Monday, August 28, 2006

People Management in Professional Services - Recruitment

Recruitment can be an expensive business often involving agency charges as well as scarce staff time. Too often, simple failures in recruitment and subsequent induction actions add to these costs while also reducing the chances of a successful outcome. Many firms have well developed recruitment and induction processes, but a surprising number do not. My aim in this post is to provide a simple check list of the things that I have found to be important starting with recruitment.

Recruitment should be seen in part as a marketing exercise. The people taking part are your guests. You want them to go away impressed with your firm so that they will talk to others in positive terms about you. This holds for both support and professional staff appointments.

The check list:

  1. If you do not already have one, draw up a simple project plan setting out the recruitment steps. You can revise this at the end of the process and then use it as a template for next time.
  2. Define what you want from the position in terms of the core roles of the job, how you are going to measure results from those roles, what knowledge, skills, judgment and attitudes are required to carry out those roles. Specify any obligatory requirements or qualifications that the person must meet/have.
  3. Decide what initial information you want from applicants for short-listing purposes. Some organisations require all applicants to fill out extensive documentation. In my view, this is a waste of time. A CV plus short covering letter should be sufficient in the first instance. If you are using an agency, ensure that the agency is properly briefed on your requirements. Not only does this aid efficiency, but if the agency is impressed with your approach, they will do a better job on selling you to key applicants.
  4. Decide how many applicants you are going to interview. Five to six is usually sufficient.
  5. Establish a short listing process assuming you have the luxury of multiple applicants. This can be done simply by quickly assessing each application against the criteria you have set and against already assessed applications putting applications into a ranked pile. At this stage you are looking to exclude, not include.
  6. Define your interview process. Who should participate? You need a standard set of questions so that you can compare like with like. From experience, it helps to put all applicants into a table summarising key features for each candidate against the selection criteria that you have set. It also helps if you get applicants to come to interview a little early and give them a short document to read describing the firm, the key things that you are looking for.

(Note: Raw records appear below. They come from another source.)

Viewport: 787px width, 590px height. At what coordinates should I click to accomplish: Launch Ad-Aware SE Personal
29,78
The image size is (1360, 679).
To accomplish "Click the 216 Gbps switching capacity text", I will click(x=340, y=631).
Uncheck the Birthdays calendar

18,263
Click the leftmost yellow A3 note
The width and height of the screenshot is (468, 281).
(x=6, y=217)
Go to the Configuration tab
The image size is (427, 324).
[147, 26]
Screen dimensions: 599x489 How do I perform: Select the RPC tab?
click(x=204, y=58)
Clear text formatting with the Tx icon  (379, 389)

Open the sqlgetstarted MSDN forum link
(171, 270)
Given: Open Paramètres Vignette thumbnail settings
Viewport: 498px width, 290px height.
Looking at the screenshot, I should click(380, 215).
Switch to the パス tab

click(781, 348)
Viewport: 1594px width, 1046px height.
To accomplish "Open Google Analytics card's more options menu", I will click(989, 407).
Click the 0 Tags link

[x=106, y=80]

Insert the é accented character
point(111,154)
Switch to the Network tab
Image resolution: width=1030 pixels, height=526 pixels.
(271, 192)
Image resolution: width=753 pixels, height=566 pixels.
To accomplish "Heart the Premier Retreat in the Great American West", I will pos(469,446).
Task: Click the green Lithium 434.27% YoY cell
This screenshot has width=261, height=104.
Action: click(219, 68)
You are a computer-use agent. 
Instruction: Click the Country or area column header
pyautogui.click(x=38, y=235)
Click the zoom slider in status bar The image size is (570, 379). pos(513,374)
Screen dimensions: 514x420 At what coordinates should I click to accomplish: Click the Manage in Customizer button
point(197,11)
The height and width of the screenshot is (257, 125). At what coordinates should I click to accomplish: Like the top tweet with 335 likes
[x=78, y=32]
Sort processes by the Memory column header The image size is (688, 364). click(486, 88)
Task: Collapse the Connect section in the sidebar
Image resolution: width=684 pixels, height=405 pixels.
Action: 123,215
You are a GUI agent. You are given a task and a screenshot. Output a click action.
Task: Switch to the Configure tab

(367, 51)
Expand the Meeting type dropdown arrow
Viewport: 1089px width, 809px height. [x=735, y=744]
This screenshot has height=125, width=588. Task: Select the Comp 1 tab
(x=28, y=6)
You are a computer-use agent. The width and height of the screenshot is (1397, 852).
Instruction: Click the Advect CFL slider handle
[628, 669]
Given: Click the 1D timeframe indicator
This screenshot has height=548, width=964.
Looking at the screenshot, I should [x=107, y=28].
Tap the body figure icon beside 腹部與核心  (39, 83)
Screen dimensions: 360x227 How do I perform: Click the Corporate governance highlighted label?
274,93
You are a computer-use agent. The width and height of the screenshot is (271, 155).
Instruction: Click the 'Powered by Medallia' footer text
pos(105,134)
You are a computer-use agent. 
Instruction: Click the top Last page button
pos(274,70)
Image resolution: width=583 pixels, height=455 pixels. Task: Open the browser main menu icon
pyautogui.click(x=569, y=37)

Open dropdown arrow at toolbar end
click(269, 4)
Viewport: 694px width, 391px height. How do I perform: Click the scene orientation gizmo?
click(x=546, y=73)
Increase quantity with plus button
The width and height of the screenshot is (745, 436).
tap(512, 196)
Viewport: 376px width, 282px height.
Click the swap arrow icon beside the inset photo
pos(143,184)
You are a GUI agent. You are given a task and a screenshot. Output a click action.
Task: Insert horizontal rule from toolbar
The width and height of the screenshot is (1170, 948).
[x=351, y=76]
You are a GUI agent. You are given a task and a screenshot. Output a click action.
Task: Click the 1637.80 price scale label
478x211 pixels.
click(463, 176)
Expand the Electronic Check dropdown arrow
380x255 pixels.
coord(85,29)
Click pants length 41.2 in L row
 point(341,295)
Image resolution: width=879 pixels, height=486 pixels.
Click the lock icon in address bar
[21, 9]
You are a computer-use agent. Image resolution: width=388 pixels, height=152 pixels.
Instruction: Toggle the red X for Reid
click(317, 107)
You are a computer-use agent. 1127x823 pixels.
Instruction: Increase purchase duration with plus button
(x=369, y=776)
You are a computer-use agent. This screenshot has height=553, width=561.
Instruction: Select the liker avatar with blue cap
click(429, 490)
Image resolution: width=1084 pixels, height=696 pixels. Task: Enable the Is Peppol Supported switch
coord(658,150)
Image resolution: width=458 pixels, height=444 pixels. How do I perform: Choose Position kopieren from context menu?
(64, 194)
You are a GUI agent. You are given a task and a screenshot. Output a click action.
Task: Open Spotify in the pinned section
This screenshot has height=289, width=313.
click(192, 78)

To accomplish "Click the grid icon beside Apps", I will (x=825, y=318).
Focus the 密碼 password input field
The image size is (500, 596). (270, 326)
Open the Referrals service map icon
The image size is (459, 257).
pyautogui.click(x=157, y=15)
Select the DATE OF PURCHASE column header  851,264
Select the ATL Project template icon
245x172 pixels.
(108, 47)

This gives them time to think in advance of interview.
  7. Define your follow up processes including reference checks, how you will let unsuccessful applicants know, how you will give them feedback, specific appointment processes to be followed for the successful candidate.
  8. Set up your interview schedule. In general, 45 minutes is about right for interview time, but you must allow time - at least fifteen minutes - after each interview for review and ranking. Otherwise candidates blur together. This also allows panel members to have a short break. Proper time also needs to be allowed in advance of the first interview for the panel to discuss process. Ensure that reception is properly briefed on people being interviewed and the process.
  9. Keep the interviews themselves tight. Too often, interviews run over time limiting subsequent discussion.
  10. Then implement the follow up processes as quickly as possible.

I recognise that there is nothing especially profound in these steps. However, it is surprising how often they are breached.